(Dataset entries)
☆ ☆ ☆ ☆
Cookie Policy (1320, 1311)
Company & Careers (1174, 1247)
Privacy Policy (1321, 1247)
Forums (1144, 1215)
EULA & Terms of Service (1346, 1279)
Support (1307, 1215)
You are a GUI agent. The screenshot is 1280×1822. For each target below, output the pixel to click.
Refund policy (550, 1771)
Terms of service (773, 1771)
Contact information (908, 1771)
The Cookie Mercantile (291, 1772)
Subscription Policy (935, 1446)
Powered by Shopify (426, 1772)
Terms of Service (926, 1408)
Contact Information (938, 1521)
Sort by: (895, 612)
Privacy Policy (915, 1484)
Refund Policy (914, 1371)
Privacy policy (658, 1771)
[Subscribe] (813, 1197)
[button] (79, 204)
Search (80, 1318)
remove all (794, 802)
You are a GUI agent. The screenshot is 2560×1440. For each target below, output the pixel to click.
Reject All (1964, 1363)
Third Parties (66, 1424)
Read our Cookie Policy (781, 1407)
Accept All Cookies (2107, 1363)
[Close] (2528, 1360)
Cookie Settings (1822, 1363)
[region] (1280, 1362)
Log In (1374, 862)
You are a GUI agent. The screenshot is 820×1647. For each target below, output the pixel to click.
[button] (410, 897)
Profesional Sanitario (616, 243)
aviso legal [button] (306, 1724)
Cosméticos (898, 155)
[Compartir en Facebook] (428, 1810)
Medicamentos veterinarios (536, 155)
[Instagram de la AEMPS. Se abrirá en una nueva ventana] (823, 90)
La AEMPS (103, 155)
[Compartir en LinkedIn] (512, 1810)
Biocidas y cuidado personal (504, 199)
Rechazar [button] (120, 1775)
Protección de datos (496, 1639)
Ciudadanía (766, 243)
☆ ☆ ☆ ☆
Assignment. What is needed is an exact retyping of every line from the one containing "Sort by: (895, 612)" through the final line of the entries, and only those lines.

Solution to this problem.
Sort by: (895, 612)
Privacy Policy (915, 1484)
Refund Policy (914, 1371)
Privacy policy (658, 1771)
[Subscribe] (813, 1197)
[button] (79, 204)
Search (80, 1318)
remove all (794, 802)
You are a GUI agent. The screenshot is 2560×1440. For each target below, output the pixel to click.
Reject All (1964, 1363)
Third Parties (66, 1424)
Read our Cookie Policy (781, 1407)
Accept All Cookies (2107, 1363)
[Close] (2528, 1360)
Cookie Settings (1822, 1363)
[region] (1280, 1362)
Log In (1374, 862)
You are a GUI agent. The screenshot is 820×1647. For each target below, output the pixel to click.
[button] (410, 897)
Profesional Sanitario (616, 243)
aviso legal [button] (306, 1724)
Cosméticos (898, 155)
[Compartir en Facebook] (428, 1810)
Medicamentos veterinarios (536, 155)
[Instagram de la AEMPS. Se abrirá en una nueva ventana] (823, 90)
La AEMPS (103, 155)
[Compartir en LinkedIn] (512, 1810)
Biocidas y cuidado personal (504, 199)
Rechazar [button] (120, 1775)
Protección de datos (496, 1639)
Ciudadanía (766, 243)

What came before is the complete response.